Omicron, nonetheless, is still considered ‘COVID-19’ – yet warrants reassignment as ‘common cold’ – or perhaps baptism as ‘Corona-22’ – relegating erstwhile dangerous but now disappeared ‘Covid-19’ SARS-CoV-2 to the history books. So much confusion would be eliminated by Omicron’s simple rename to ‘Corona-22’.
- Current infections would no longer incorrectly be deemed COVID-19 vaccine ‘breakthroughs’.
- Antiquated COVID-19 vaccines would be seen immediately as having no rational reason to be called ‘boosters’.
- It would be medical malpractice to inject a 2019 flu shot today, even if relabelled as ‘booster’.
- COVID-19 vaccines could be memorialised for prior contributions, while removed from Corona-22’s pharmacopeia.
- mRNA for COVID-19’s SARS CoV-2 would be removed from the (inappropriately) ‘bivalent’ new anti-Omicron vaccine.
- As a medical side note, retirement has occurred routinely with Monoclonal Antibody Therapy (MAT). Each is phased out as its VOC disappears.
- Vaccines and MAT produce the same result: spike-protein antibodies; yet, while MATs’ shelf-life coincides precisely with its matched VOC, the ancestral 2020 COVID-19-vaccine has persisted with its own VOC long gone.
- The ambient ‘fear factor’ would downwardly recalibrate to Corona-22’s (Omicron’s) around tenfold diminishment in lethality.

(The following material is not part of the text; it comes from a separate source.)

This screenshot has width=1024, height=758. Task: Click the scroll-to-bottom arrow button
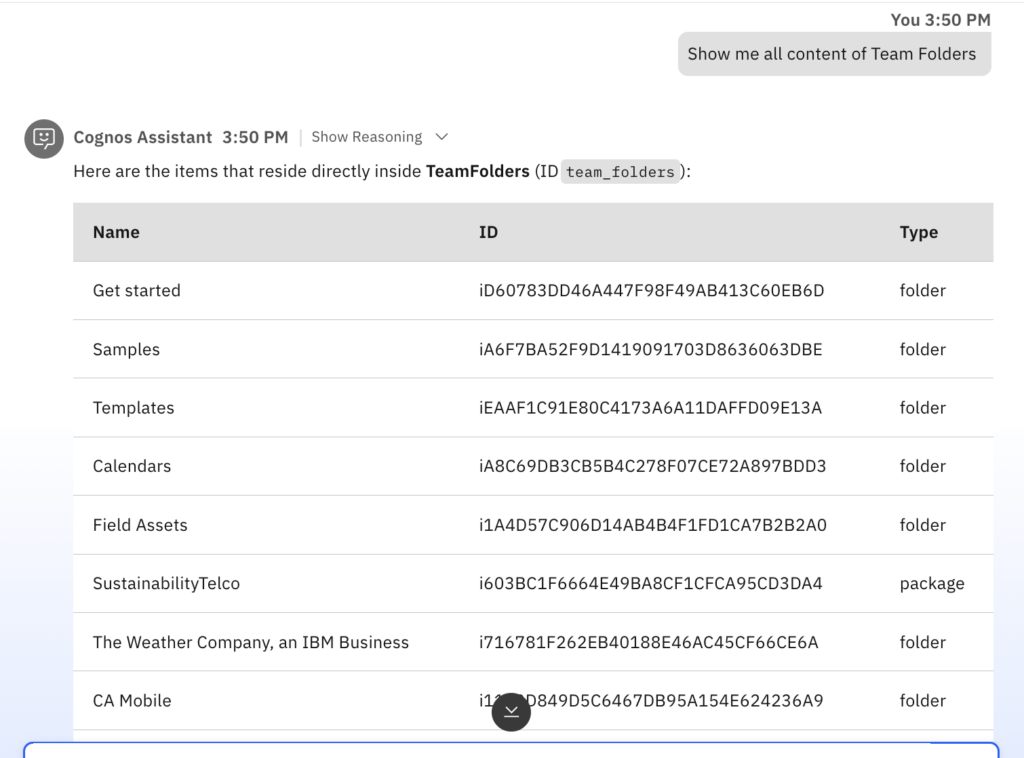(511, 711)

- We’d have closure for the COVID-19 pandemic. (That day will eventually come, why not now?)
- COVID-19 societal roadblocks would contextually achieve obsolescence. The masks come off (and absurdities such as requiring this year’s pre-school children in Philadelphia again to be masked would more easily be counter-litigated).
- We’d begin to appreciate how common-cold coronaviruses got there in the first place – by the same ‘in like a lion, out like a lamb’ pathway.
Interestingly, the last point might help elucidate some of the others. Instead of lions and lambs, let’s look at wolves and poodles: both emanated from some now-extinct wolf. Current-day wolves can be as dangerous as they choose, having no investment in human health or happiness; from their own sanctuary they take human life with no remorse. The poodles’ ‘sanctuary’ is humanity. It’s foolhardy to bite the hand that feeds.
By analogy, Ebola, influenza, and the original 2003 SARS have animal reservoirs in which to retreat and regroup – and thus, can be vicious. The common cold is more like the poodle. Its viral success requires keeping human hosts upright, semi-functional and sneezing. Hospitalisation and death interrupt the chain.
A strong perimeter makes sense against wolves, but not poodles. There are influenza, but no common-cold vaccines. Pfizer is prepping one for Omicron, but as a tweak of its COVID-19 shot, keeping it under the Emergency Use Authorisation (EUA) umbrella. So long as the operative disease or virus term remains ‘ COVID-19’, the EUA’s liability-reduction, pharmaceutical company enrichment and political leverage remain. H.L. Mencken, cynic, said: “The whole aim of practical politics is to keep the populace alarmed (and hence clamorous to be led to safety) by an endless series of hobgoblins, most of them imaginary.”
Whether governments had valid reason to bring fear in 2020 is arguable. None exists in 2022. The EUA, as the gift that keeps on giving, prevents any turning of the page from COVID-19 to Corona-22 or some other rational resolution. There is no reasonable or legitimate public safety purpose to behave as if ‘COVID-19’ is still the major threat in 2022, nor that the COVID-19 vaccine is still necessary. Moreover, the incipient ‘bivalent’ Omicron vaccine fulfills no genuine patient need. Historically, the common cold has never been pre-vaccinated; vaccinating after-the-fact has minimal positive and potential negative effects; and the COVID-19 portion has no medicinal, only legal purpose for existing as the second ingredient.